### Goal of the exercise
Return every line below that contains the word "width".

### Records provided

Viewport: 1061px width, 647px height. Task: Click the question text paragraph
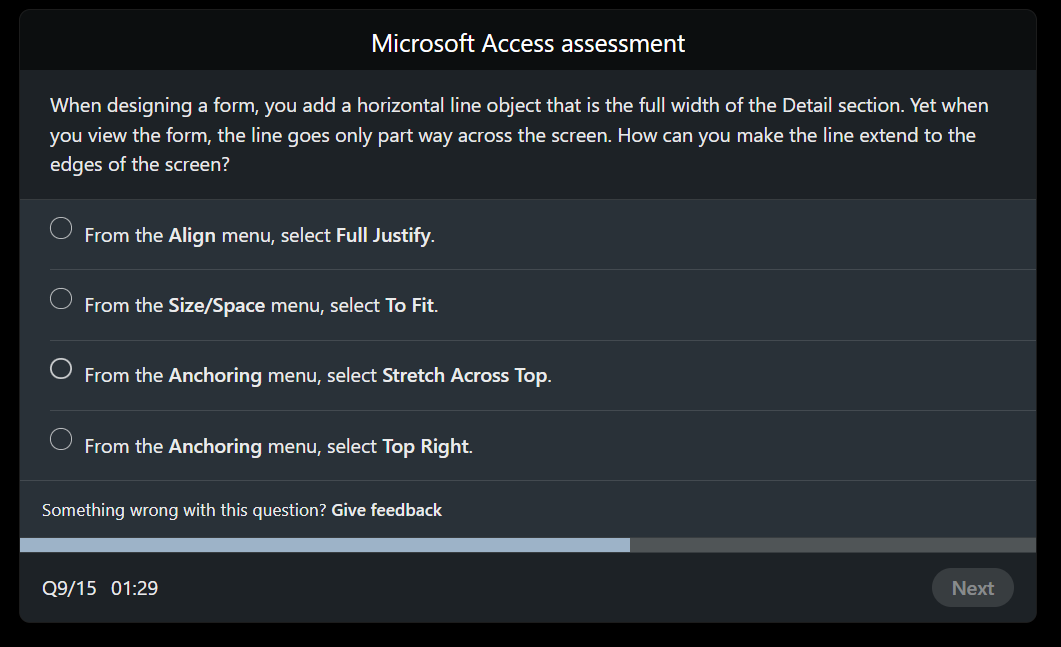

==

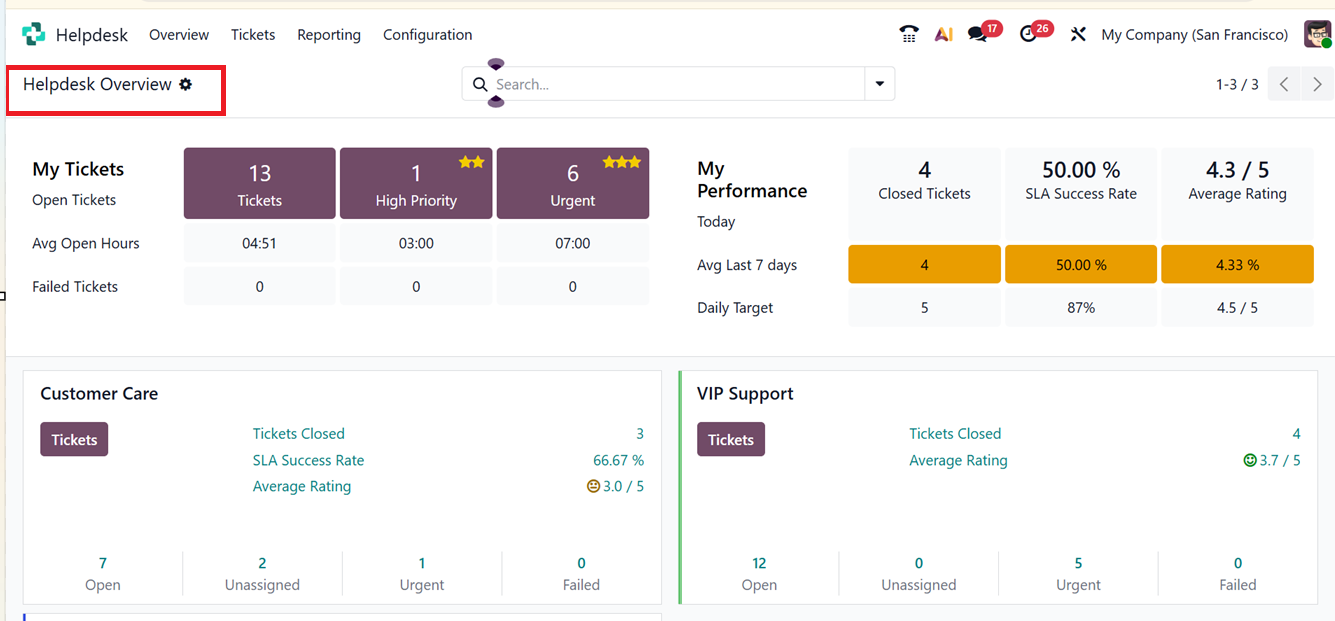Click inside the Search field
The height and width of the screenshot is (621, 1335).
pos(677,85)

* * *

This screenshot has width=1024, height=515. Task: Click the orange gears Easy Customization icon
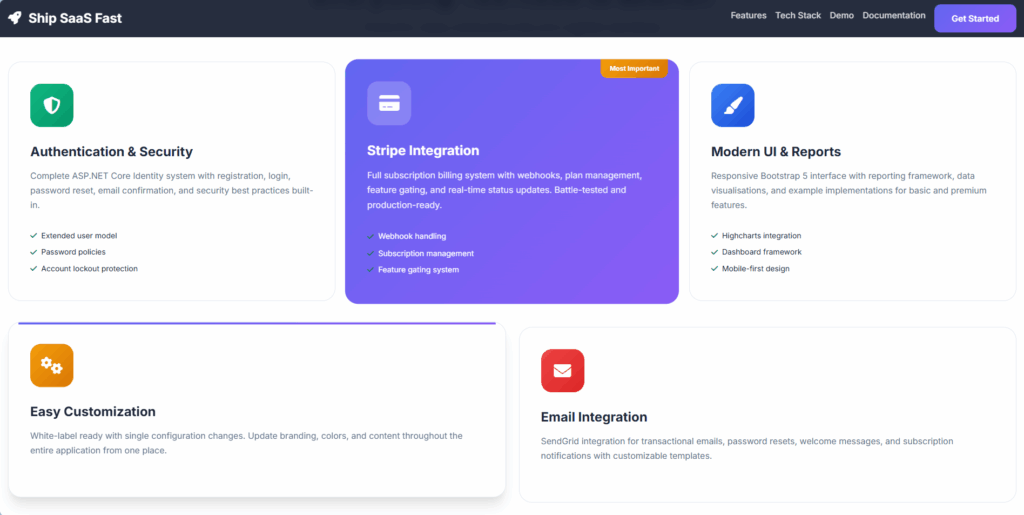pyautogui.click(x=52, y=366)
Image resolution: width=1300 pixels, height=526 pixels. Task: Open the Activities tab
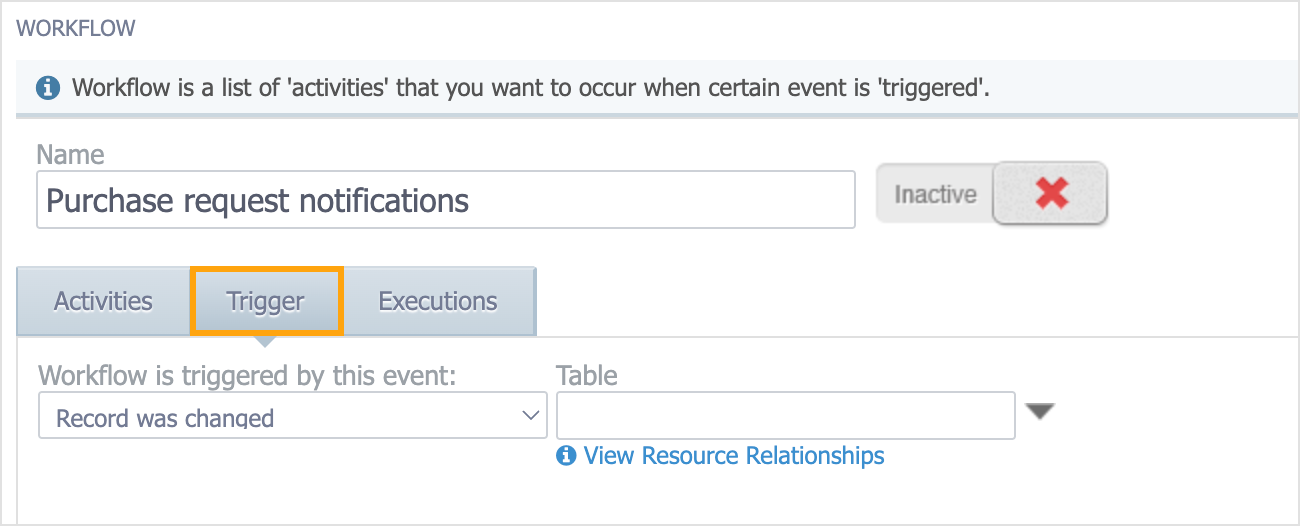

### Task solution
Viewport: 1061px width, 647px height. Task: Click the question text paragraph
The height and width of the screenshot is (621, 1335).
This screenshot has width=1024, height=515. Task: Click the orange gears Easy Customization icon
Image resolution: width=1300 pixels, height=526 pixels. Task: Open the Activities tab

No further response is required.